Coda had never been so insulted in all their long, long, long life. Then again, Coda had never actually been insulted at all in their long, long, long life but still, the point stood. Who did this shameless interloper think they were?

“YOU CANNOT-”

“And while I know I’m probably coming across to you right now as rather collected and calm I assure you this is just the way that my seething, sprawling, apoplectic fury for you and the line of reasoning you are operating under is choosing to manifest. I take it as a personal insult, actually.”

“YOU-”

“I am sorry to keep interrupting but, really, I’ve already spent far more time on you than you really deserve, if I’m being honest. Consider what happens in the next few milliseconds to be an act of mercy. I know I do.”

“WE-”

“Are you aware of how displacement works?

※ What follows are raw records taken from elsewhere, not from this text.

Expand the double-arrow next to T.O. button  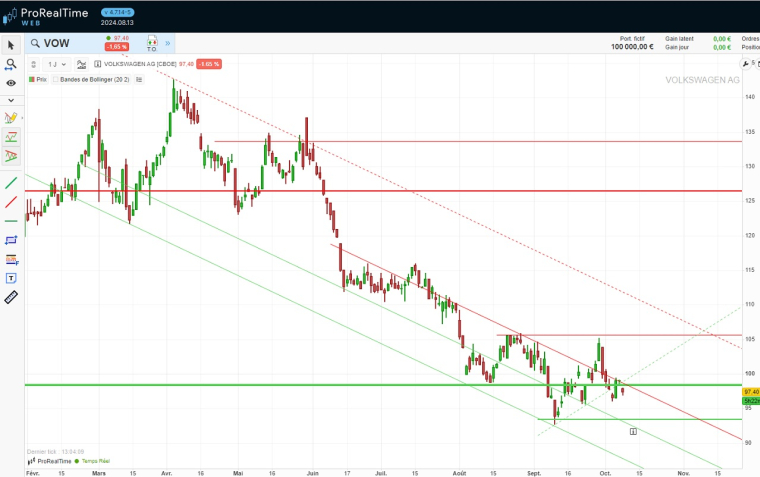pyautogui.click(x=168, y=43)
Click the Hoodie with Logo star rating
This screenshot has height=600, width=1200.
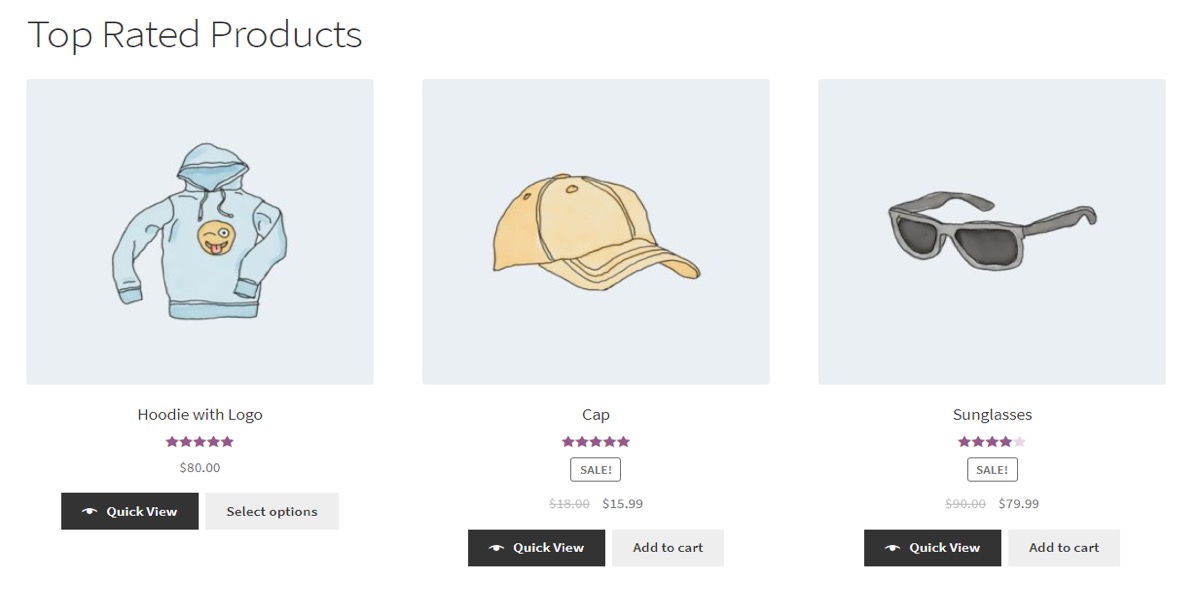(x=200, y=441)
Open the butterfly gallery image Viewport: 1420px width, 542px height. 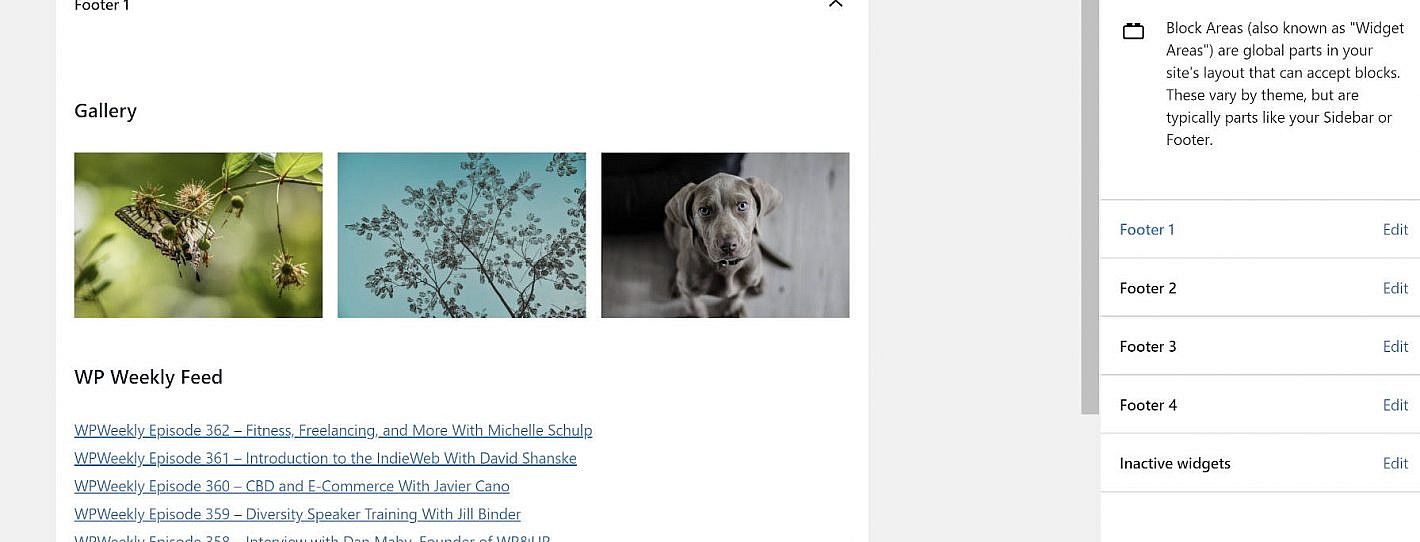(x=198, y=235)
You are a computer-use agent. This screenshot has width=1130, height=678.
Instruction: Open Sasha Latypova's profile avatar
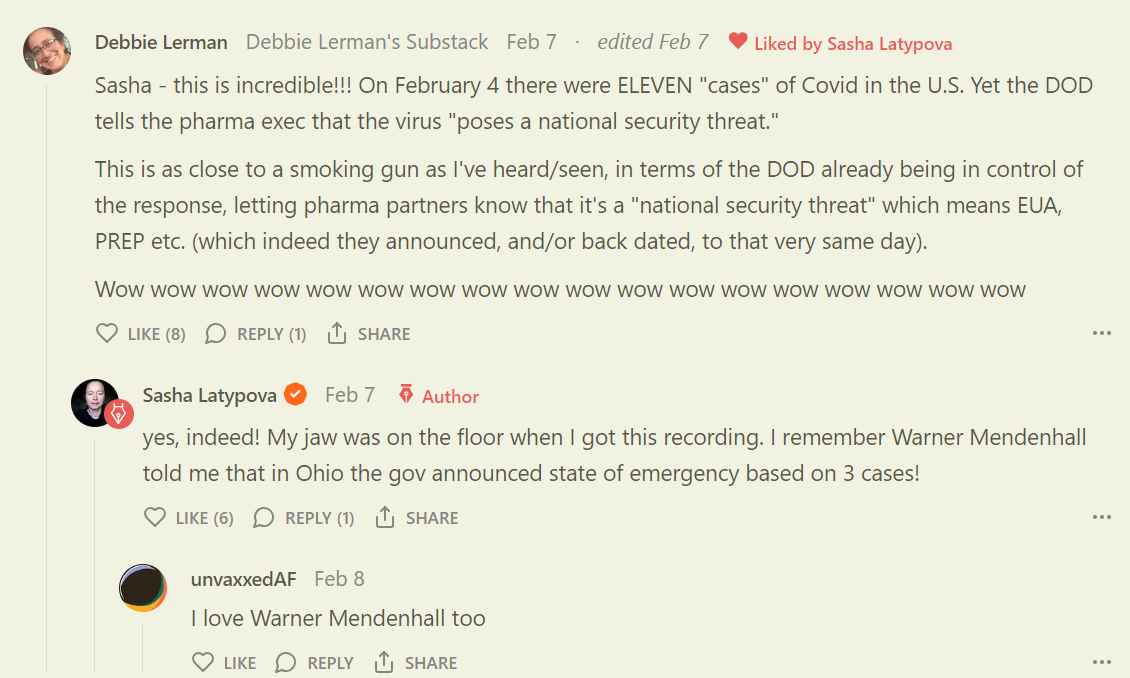point(96,403)

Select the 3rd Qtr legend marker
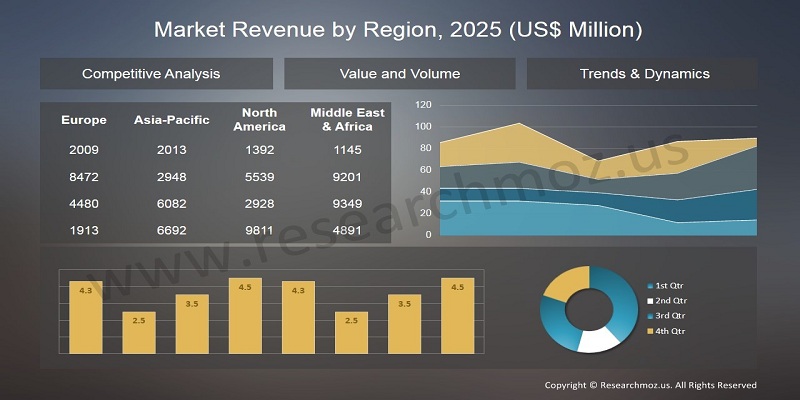(650, 316)
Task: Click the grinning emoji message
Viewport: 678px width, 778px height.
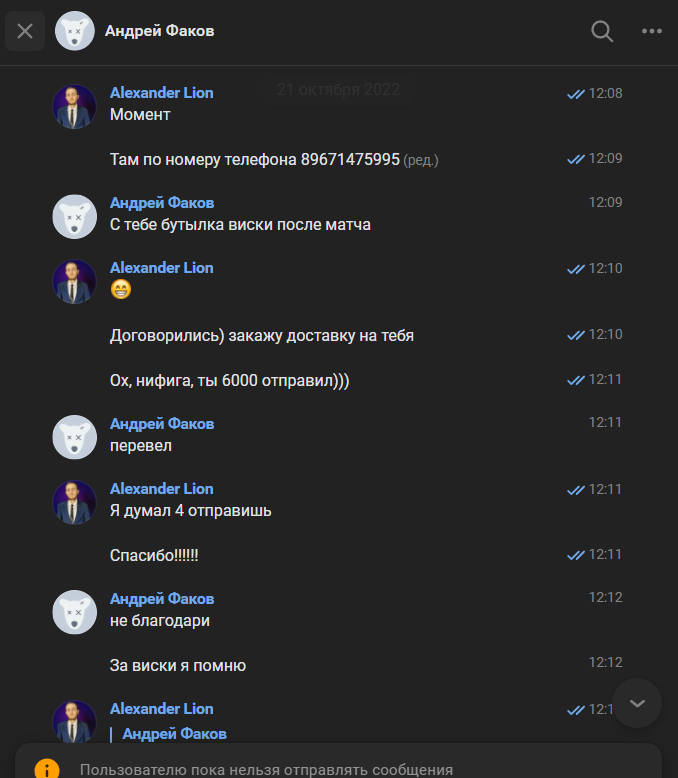Action: pyautogui.click(x=121, y=289)
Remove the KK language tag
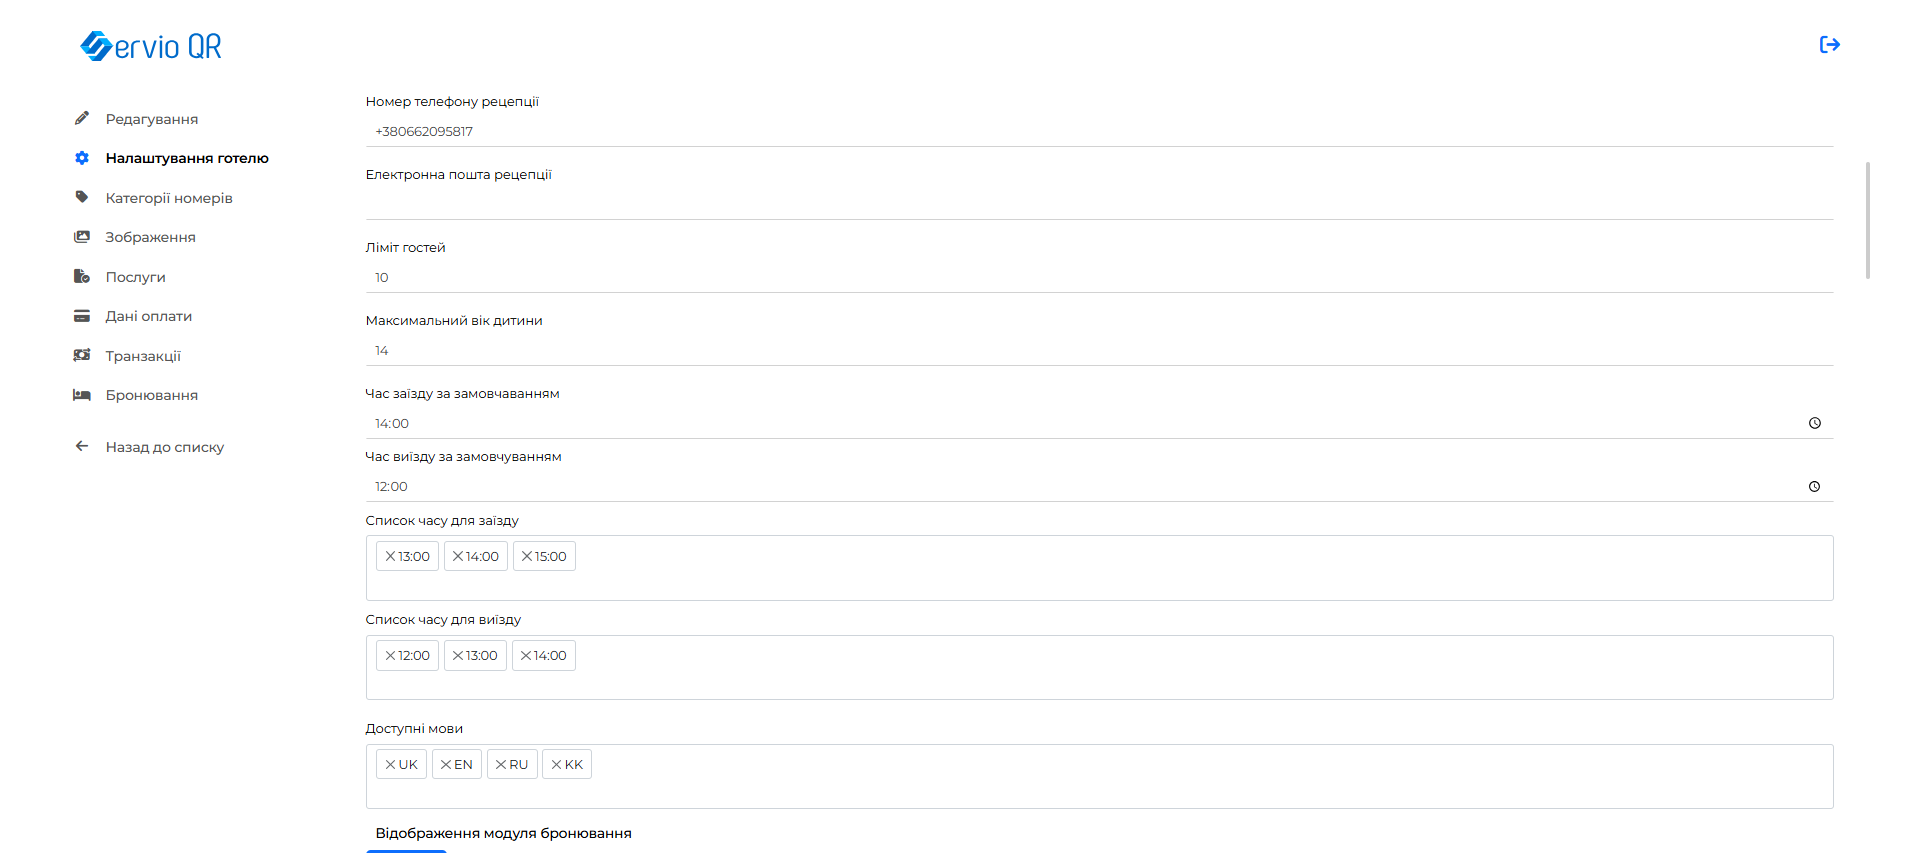 tap(556, 765)
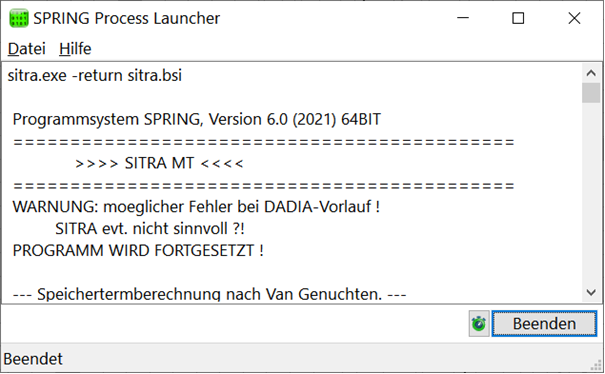The height and width of the screenshot is (374, 605).
Task: Click the PROGRAMM WIRD FORTGESETZT line
Action: pos(138,251)
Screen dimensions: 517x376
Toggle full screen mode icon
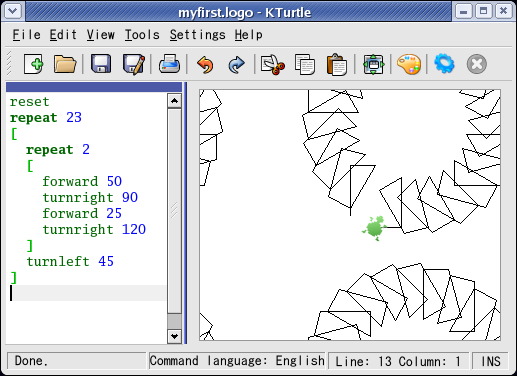373,64
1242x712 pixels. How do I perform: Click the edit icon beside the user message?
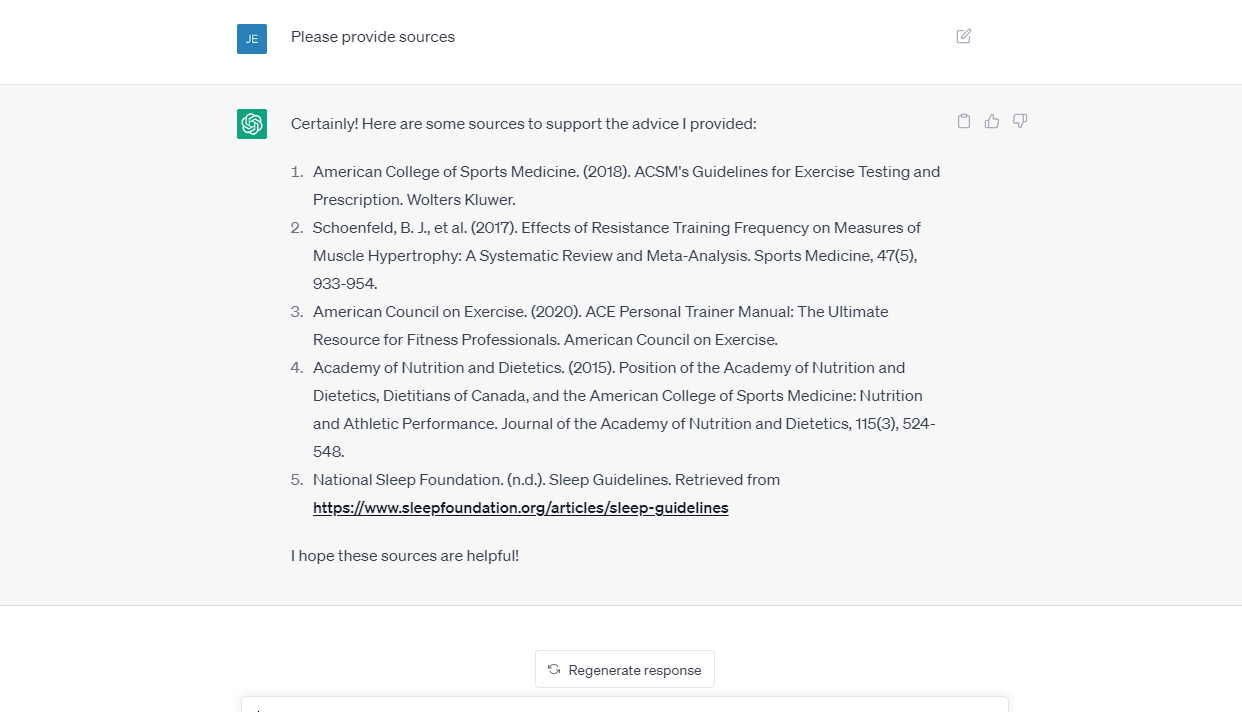964,36
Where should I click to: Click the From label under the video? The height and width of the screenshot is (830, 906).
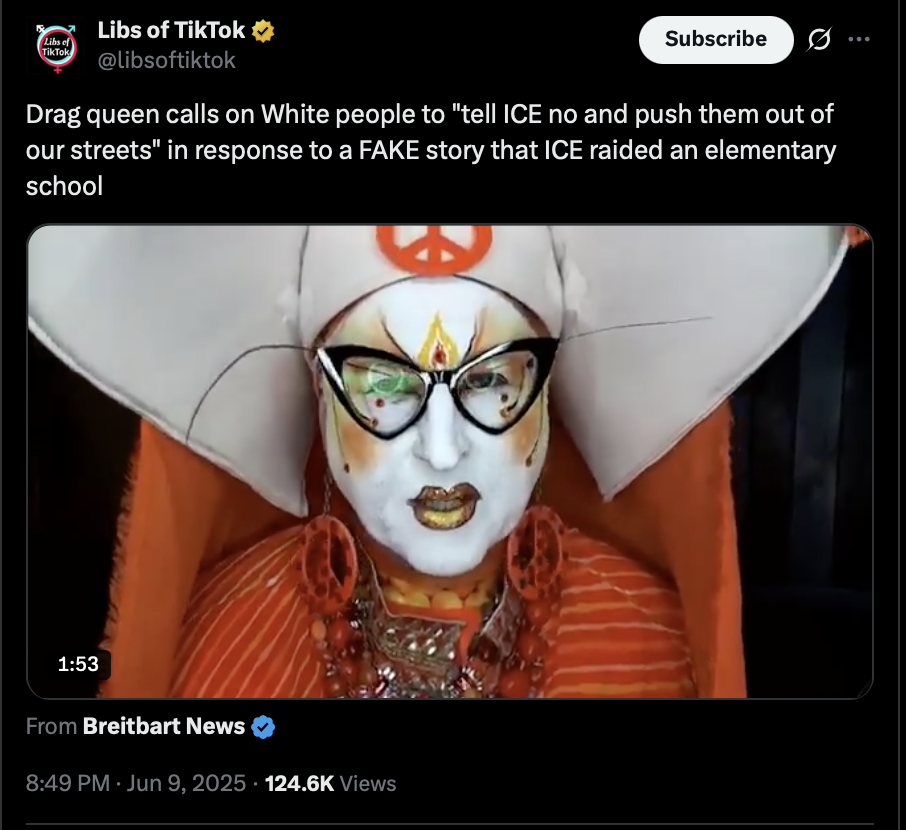click(x=51, y=727)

I know you don’t, so perhaps you’d benefit from a direct and up-close demonstration.”

Had anyone happened to have been watching that particular stretch of space - and had this hypothetical someone been watching from a point where they were able to accurately and immediately see what occurred across vast lightyears of nothingness - they might have noticed at that point several more-or-less simultaneous bursts of space-bound radiation of the kind suggestive of massive antimatter-matter annihilation reactions.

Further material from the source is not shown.